As an example, I can't imagine a world where 'The Avengers' is better than
'Schindler's List', 'Godfather, Part 2', or 'Pulp Fiction' (just 3 examples).

A few stupid entries: #1721 'I Love Lucy' - easily considered by critics as
the best TV comedy of all time yet barely in the top 20% of all tv and movies?
I can't even find the MASH TV show, only the movie. Pretty weird considering
that it's considered the 2nd best TV comedy of all time. #74 'Seinfeld' -
considered the 3rd best TV comedy of all time.

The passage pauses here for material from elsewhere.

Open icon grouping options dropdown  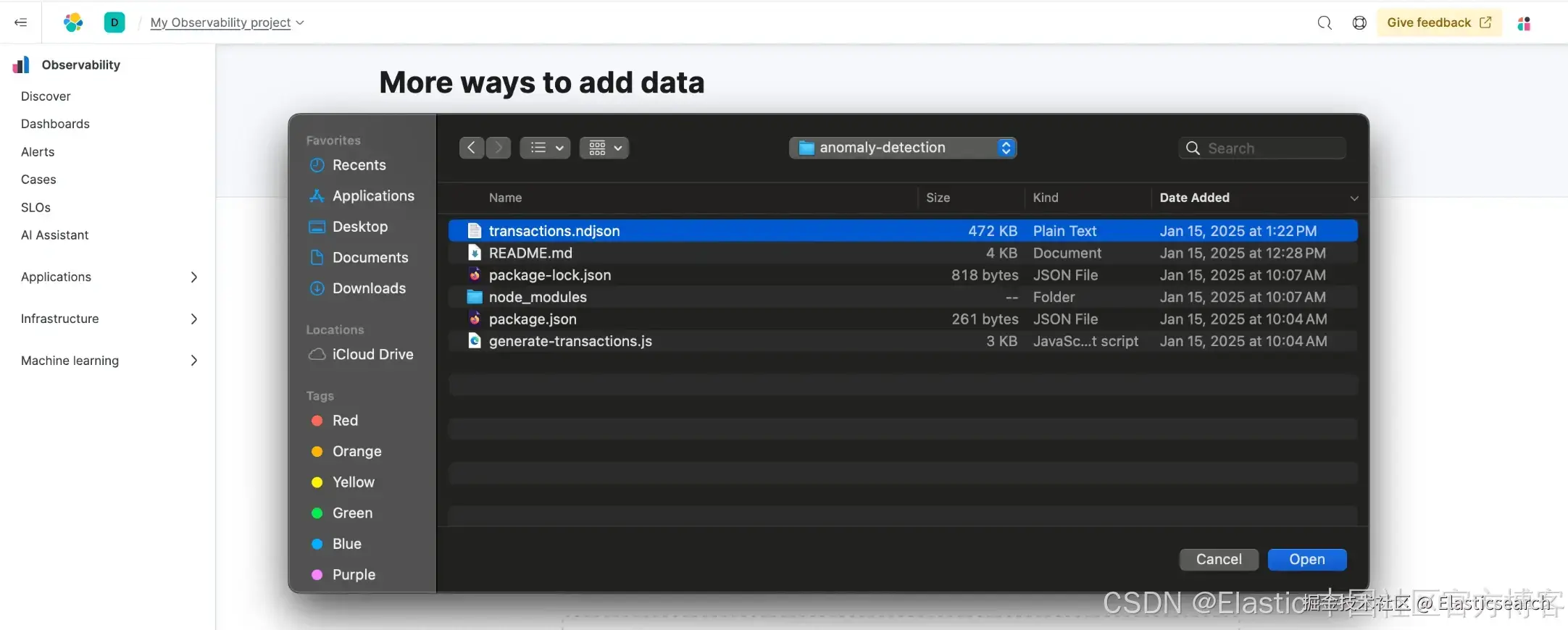(604, 148)
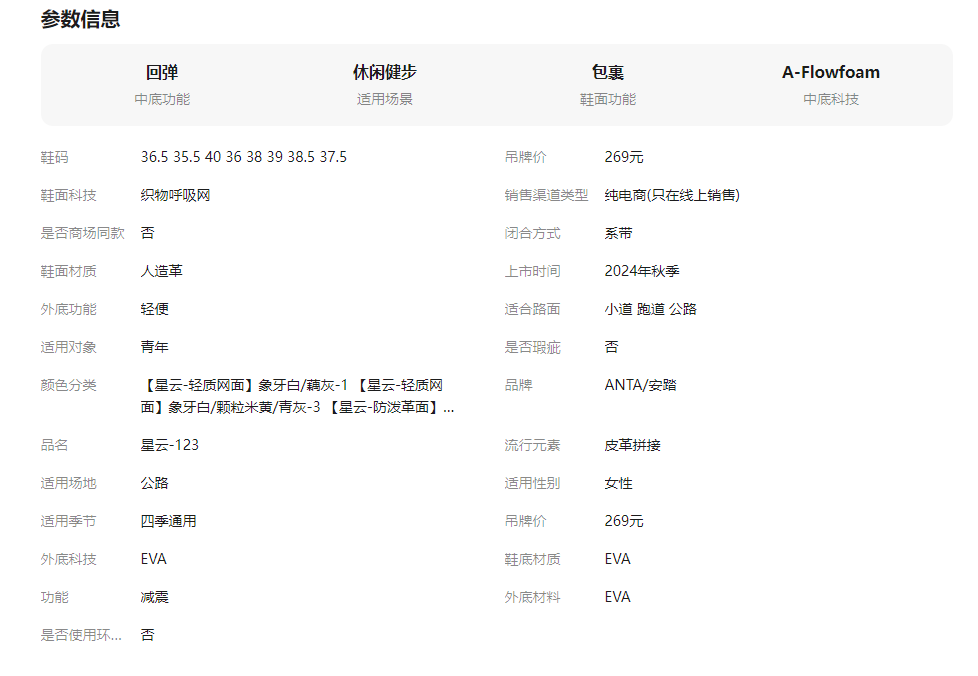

The internet is more friendly
to this one. #15 'Game of Thrones (TV)' - fanboys strike again, or they just
really like irrelevant nudity[1].

#1636 'The Constant Gardener' - it is an abomination that this is here, it's
lower ranked than 'Super Troopers' (#1626), 'Iron Man 2' (#1610), and 'Soul
Surfer' (#1599), just to name a few.

[1] [http://gawker.com/5902076/snl-explains-the-nudity-in-game-
of...](http://gawker.com/5902076/snl-explains-the-nudity-in-game-of-thrones)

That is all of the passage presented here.